Protein-ligand structure prediction is an essential task in drug discovery, predicting the binding interactions between small molecules (ligands) and target proteins (receptors). Although conventional physics-based docking tools are widely utilized, their accuracy is compromised by limited conformational sampling and imprecise scoring functions. Recent advances have incorporated deep learning techniques to improve the accuracy of structure prediction. Nevertheless, the experimental validation of docking conformations remains costly, it raises concerns regarding the generalizability of these deep learning-based methods due to the limited training data. In this work, we show that by pre-training a geometry-aware SE(3)-Equivariant neural network on a large-scale docking conformation generated by traditional physics-based docking tools and then fine-tuning with a limited set of experimentally validated receptor-ligand complexes, we can achieve outstanding performance. This process involved the generation of 100 million docking conformations, consuming roughly 1 million CPU core days. The proposed model, HelixDock, aims to acquire the physical knowledge encapsulated by the physics-based docking tools during the pre-training phase. HelixDock has been benchmarked against both physics-based and deep learning-based baselines, showing that it outperforms its closest competitor by over 40% for RMSD. HelixDock also exhibits enhanced performance on a dataset that poses a greater challenge, thereby highlighting its robustness. Moreover, our investigation reveals the scaling laws governing pre-trained structure prediction models, indicating a consistent enhancement in performance with increases in model parameters and pre-training data. This study illuminates the strategic advantage of leveraging a vast and varied repository of generated data to advance the frontiers of AI-driven drug discovery.

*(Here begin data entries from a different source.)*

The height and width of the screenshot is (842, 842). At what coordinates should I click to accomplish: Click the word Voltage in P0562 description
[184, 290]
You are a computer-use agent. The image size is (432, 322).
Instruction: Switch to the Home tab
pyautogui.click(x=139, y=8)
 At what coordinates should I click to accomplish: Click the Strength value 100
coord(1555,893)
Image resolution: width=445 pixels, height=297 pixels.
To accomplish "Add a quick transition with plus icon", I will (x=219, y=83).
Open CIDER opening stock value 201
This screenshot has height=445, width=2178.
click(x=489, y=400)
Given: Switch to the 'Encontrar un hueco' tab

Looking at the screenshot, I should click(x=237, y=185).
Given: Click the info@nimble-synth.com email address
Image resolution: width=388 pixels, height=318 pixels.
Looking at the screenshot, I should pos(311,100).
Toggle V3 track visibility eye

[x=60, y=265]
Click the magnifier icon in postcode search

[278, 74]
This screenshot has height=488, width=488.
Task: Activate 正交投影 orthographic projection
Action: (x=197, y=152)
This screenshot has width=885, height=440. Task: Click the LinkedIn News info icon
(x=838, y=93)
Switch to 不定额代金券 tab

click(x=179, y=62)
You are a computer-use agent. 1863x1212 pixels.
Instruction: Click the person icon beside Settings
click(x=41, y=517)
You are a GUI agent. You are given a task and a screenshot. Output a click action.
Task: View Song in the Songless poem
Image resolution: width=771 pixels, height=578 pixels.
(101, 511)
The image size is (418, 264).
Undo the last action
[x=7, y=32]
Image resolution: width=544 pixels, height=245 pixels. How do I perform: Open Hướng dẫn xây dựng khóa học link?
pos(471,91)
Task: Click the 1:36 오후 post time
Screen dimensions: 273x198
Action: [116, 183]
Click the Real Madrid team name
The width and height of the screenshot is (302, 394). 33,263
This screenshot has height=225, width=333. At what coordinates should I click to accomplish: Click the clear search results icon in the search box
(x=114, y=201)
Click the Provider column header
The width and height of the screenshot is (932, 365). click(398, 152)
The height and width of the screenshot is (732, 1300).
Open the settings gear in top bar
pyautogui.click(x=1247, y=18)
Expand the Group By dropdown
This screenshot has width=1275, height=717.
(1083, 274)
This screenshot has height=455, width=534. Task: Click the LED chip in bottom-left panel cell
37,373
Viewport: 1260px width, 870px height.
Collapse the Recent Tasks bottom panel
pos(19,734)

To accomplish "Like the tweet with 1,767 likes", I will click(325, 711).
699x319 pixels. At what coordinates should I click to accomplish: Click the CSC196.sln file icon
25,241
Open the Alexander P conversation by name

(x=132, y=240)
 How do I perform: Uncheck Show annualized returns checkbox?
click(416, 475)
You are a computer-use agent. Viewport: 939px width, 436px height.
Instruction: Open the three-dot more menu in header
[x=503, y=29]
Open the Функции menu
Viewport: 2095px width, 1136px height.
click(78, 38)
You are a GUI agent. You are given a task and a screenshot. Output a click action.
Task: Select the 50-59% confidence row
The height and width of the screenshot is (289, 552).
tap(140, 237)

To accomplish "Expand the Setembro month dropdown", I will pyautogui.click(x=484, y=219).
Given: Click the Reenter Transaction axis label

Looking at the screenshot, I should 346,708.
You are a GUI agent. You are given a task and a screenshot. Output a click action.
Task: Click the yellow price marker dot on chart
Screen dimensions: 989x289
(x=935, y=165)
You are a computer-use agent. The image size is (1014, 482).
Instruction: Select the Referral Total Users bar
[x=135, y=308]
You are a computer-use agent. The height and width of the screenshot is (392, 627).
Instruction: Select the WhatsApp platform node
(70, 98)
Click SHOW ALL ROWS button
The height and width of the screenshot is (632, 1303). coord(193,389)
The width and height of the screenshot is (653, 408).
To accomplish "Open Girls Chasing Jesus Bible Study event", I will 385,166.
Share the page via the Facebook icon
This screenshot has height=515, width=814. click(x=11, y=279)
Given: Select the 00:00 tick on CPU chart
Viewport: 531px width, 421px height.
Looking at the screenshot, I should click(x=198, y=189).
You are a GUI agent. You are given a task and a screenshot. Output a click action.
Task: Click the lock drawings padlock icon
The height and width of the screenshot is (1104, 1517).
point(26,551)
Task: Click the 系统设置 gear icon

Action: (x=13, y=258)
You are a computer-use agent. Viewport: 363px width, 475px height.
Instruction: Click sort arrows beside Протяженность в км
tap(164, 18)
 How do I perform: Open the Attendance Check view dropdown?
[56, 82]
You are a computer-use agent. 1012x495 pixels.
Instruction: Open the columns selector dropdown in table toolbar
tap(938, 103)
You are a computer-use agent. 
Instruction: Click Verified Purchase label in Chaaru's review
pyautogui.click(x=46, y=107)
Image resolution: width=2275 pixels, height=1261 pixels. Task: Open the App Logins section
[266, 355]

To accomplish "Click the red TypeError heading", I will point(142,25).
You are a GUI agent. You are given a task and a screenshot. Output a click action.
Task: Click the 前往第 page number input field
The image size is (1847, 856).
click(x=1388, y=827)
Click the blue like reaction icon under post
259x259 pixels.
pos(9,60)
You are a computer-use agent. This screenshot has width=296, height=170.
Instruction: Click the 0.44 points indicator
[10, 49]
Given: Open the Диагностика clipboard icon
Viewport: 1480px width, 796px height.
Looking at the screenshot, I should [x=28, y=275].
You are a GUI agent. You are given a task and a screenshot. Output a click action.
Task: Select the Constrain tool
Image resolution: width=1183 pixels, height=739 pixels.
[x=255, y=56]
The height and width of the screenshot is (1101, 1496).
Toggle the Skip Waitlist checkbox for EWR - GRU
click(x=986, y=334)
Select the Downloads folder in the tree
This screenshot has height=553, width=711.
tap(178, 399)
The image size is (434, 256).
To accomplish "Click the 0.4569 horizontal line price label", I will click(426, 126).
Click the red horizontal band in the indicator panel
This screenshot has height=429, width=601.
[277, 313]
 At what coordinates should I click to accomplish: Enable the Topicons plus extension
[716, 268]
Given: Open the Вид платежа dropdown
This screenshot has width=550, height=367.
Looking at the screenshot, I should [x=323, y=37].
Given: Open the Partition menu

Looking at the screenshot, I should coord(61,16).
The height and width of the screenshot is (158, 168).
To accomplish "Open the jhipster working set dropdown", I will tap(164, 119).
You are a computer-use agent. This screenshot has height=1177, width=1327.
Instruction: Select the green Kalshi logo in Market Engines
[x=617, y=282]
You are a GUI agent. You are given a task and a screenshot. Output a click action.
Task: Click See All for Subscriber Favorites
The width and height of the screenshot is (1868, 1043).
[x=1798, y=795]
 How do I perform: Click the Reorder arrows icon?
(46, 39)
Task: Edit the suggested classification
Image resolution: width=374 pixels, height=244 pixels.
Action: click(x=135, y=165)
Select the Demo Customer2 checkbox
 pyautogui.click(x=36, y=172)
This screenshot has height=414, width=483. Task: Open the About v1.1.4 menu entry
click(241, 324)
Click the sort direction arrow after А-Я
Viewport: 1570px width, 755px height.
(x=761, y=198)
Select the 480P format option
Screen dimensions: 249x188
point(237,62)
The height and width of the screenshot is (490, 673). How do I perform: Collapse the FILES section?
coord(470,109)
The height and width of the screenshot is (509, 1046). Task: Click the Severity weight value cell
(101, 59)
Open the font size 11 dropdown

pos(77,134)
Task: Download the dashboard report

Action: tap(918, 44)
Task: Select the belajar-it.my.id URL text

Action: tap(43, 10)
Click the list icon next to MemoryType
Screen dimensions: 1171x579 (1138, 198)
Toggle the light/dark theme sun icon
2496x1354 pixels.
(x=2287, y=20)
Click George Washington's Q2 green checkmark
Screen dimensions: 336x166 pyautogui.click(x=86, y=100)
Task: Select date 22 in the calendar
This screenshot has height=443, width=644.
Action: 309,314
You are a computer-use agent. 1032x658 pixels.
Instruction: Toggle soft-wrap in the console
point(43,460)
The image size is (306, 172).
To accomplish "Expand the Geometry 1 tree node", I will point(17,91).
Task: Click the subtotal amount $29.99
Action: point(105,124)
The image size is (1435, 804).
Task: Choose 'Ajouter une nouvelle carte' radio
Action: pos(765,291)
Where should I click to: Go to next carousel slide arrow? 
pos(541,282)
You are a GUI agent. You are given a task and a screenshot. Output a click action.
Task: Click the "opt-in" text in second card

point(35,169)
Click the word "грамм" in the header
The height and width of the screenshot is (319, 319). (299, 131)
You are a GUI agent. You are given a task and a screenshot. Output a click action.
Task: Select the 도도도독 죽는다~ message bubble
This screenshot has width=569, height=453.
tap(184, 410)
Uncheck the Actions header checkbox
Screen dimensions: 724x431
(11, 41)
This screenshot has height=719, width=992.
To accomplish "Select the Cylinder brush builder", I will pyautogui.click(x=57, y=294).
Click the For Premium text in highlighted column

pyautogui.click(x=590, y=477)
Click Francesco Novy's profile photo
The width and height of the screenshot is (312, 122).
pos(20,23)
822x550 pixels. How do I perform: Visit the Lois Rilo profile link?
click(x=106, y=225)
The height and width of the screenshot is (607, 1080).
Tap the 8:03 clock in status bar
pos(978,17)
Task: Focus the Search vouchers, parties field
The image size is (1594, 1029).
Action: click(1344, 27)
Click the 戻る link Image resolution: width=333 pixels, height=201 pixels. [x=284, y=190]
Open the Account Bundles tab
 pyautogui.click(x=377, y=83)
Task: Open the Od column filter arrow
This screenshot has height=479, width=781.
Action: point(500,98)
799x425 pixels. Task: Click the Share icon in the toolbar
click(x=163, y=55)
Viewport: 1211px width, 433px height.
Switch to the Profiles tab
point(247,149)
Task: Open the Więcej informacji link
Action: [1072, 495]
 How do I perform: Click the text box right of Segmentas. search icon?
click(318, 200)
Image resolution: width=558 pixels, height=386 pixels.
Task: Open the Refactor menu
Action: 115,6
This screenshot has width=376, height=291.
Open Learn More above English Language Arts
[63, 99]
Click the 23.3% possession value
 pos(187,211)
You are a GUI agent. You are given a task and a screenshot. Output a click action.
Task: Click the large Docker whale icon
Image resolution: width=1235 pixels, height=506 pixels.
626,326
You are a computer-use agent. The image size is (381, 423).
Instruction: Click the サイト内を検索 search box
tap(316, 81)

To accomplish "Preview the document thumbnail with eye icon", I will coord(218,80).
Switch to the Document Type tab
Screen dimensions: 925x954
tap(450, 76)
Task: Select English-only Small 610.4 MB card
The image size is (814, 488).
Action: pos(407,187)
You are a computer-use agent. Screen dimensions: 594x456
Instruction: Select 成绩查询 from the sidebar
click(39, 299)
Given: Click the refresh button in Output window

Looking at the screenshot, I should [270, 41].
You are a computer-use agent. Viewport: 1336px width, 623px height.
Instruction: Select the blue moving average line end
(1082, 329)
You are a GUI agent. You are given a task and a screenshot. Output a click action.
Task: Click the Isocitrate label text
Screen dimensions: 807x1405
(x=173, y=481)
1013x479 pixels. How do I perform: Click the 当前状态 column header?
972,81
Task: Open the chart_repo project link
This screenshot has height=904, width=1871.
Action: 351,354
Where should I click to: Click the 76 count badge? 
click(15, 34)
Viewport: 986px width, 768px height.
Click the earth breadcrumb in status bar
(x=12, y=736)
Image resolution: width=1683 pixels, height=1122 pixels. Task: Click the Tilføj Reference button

翻译：蛋白质-配体结构预测是药物发现中的核心任务，旨在预测小分子（配体）与靶标蛋白（受体）之间的结合相互作用。尽管传统基于物理学的对接工具被广泛使用，但其准确性受限于有限的构象采样和不精确的评分函数。近年来，深度学习技术的引入提升了结构预测的精度。然而，对接构象的实验验证成本高昂，这引发了对基于深度学习方法因训练数据有限而泛化能力的担忧。本研究表明，通过在传统物理学对接工具生成的大规模对接构象上预训练几何感知的SE(3)-等变神经网络，并随后利用有限数量的实验验证的受体-配体复合物进行微调，即可实现卓越性能。该过程生成了1亿个对接构象，消耗约100万CPU核日。所提出的HelixDock模型旨在预训练阶段获取物理学对接工具所蕴含的物理知识。与基于物理学和深度学习的基线模型相比，HelixDock在RMSD指标上以超过40%的优势超越最接近的竞品。在更具挑战性的数据集上，HelixDock同样展现了增强的性能，凸显其鲁棒性。此外，我们的研究揭示了预训练结构预测模型的规模定律，即模型参数和预训练数据的增加会持续提升性能。本工作阐明了利用大规模多样化生成数据推动AI驱动药物发现前沿的战略优势。